**Entries provided**
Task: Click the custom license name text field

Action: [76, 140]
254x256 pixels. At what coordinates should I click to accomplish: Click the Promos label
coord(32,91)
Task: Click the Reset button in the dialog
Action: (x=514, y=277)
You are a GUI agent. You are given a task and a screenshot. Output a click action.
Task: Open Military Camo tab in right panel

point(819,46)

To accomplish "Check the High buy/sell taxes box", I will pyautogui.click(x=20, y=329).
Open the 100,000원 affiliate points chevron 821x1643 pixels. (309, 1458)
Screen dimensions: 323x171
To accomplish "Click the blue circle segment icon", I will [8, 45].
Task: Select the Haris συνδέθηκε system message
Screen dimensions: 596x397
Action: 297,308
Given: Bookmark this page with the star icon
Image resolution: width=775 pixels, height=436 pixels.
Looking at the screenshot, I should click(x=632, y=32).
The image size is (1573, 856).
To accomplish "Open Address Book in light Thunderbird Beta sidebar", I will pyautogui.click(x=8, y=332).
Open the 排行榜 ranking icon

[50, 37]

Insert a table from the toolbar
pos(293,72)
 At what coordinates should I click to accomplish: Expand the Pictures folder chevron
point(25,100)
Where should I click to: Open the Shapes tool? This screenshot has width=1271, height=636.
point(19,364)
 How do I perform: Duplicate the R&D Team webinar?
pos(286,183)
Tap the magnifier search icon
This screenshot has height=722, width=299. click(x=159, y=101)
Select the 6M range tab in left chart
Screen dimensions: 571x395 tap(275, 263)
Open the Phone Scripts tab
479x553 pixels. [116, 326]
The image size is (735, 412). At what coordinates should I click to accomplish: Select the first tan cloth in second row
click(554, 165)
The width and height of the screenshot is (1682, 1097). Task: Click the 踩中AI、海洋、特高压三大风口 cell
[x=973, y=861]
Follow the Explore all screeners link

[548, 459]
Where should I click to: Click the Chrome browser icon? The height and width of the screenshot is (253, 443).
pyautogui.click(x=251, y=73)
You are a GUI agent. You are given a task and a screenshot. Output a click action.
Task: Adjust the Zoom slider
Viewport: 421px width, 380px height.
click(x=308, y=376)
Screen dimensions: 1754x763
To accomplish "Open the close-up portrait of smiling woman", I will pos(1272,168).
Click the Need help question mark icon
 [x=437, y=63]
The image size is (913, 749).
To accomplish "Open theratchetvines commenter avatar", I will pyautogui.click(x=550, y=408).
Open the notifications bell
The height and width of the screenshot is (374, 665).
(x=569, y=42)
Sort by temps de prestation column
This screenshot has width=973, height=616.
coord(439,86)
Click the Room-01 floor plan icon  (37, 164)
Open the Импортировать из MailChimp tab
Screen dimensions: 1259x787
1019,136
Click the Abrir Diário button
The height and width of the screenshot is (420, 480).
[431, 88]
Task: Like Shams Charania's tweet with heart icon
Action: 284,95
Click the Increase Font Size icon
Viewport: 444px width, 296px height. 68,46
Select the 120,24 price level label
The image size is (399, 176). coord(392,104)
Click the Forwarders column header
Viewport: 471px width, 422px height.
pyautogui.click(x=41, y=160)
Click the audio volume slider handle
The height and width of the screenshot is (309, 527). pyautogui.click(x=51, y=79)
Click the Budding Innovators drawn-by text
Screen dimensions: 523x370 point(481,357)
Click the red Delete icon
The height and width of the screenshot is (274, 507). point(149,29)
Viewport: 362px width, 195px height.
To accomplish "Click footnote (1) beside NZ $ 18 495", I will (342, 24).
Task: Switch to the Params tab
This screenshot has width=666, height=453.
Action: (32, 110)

**What needs to be done**
Repeat the material from above exactly, word for word.

**Solution below**
Task: Click the custom license name text field

Action: [76, 140]
254x256 pixels. At what coordinates should I click to accomplish: Click the Promos label
coord(32,91)
Task: Click the Reset button in the dialog
Action: (x=514, y=277)
You are a GUI agent. You are given a task and a screenshot. Output a click action.
Task: Open Military Camo tab in right panel

point(819,46)

To accomplish "Check the High buy/sell taxes box", I will pyautogui.click(x=20, y=329).
Open the 100,000원 affiliate points chevron 821x1643 pixels. (309, 1458)
Screen dimensions: 323x171
To accomplish "Click the blue circle segment icon", I will [8, 45].
Task: Select the Haris συνδέθηκε system message
Screen dimensions: 596x397
Action: 297,308
Given: Bookmark this page with the star icon
Image resolution: width=775 pixels, height=436 pixels.
Looking at the screenshot, I should click(x=632, y=32).
The image size is (1573, 856).
To accomplish "Open Address Book in light Thunderbird Beta sidebar", I will pyautogui.click(x=8, y=332).
Open the 排行榜 ranking icon

[50, 37]

Insert a table from the toolbar
pos(293,72)
 At what coordinates should I click to accomplish: Expand the Pictures folder chevron
point(25,100)
Where should I click to: Open the Shapes tool? This screenshot has width=1271, height=636.
point(19,364)
 How do I perform: Duplicate the R&D Team webinar?
pos(286,183)
Tap the magnifier search icon
This screenshot has height=722, width=299. click(x=159, y=101)
Select the 6M range tab in left chart
Screen dimensions: 571x395 tap(275, 263)
Open the Phone Scripts tab
479x553 pixels. [116, 326]
The image size is (735, 412). At what coordinates should I click to accomplish: Select the first tan cloth in second row
click(554, 165)
The width and height of the screenshot is (1682, 1097). Task: Click the 踩中AI、海洋、特高压三大风口 cell
[x=973, y=861]
Follow the Explore all screeners link

[548, 459]
Where should I click to: Click the Chrome browser icon? The height and width of the screenshot is (253, 443).
pyautogui.click(x=251, y=73)
You are a GUI agent. You are given a task and a screenshot. Output a click action.
Task: Adjust the Zoom slider
Viewport: 421px width, 380px height.
click(x=308, y=376)
Screen dimensions: 1754x763
To accomplish "Open the close-up portrait of smiling woman", I will pos(1272,168).
Click the Need help question mark icon
 [x=437, y=63]
The image size is (913, 749).
To accomplish "Open theratchetvines commenter avatar", I will pyautogui.click(x=550, y=408).
Open the notifications bell
The height and width of the screenshot is (374, 665).
(x=569, y=42)
Sort by temps de prestation column
This screenshot has width=973, height=616.
coord(439,86)
Click the Room-01 floor plan icon  (37, 164)
Open the Импортировать из MailChimp tab
Screen dimensions: 1259x787
1019,136
Click the Abrir Diário button
The height and width of the screenshot is (420, 480).
[431, 88]
Task: Like Shams Charania's tweet with heart icon
Action: 284,95
Click the Increase Font Size icon
Viewport: 444px width, 296px height. 68,46
Select the 120,24 price level label
The image size is (399, 176). coord(392,104)
Click the Forwarders column header
Viewport: 471px width, 422px height.
pyautogui.click(x=41, y=160)
Click the audio volume slider handle
The height and width of the screenshot is (309, 527). pyautogui.click(x=51, y=79)
Click the Budding Innovators drawn-by text
Screen dimensions: 523x370 point(481,357)
Click the red Delete icon
The height and width of the screenshot is (274, 507). point(149,29)
Viewport: 362px width, 195px height.
To accomplish "Click footnote (1) beside NZ $ 18 495", I will (342, 24).
Task: Switch to the Params tab
This screenshot has width=666, height=453.
Action: (32, 110)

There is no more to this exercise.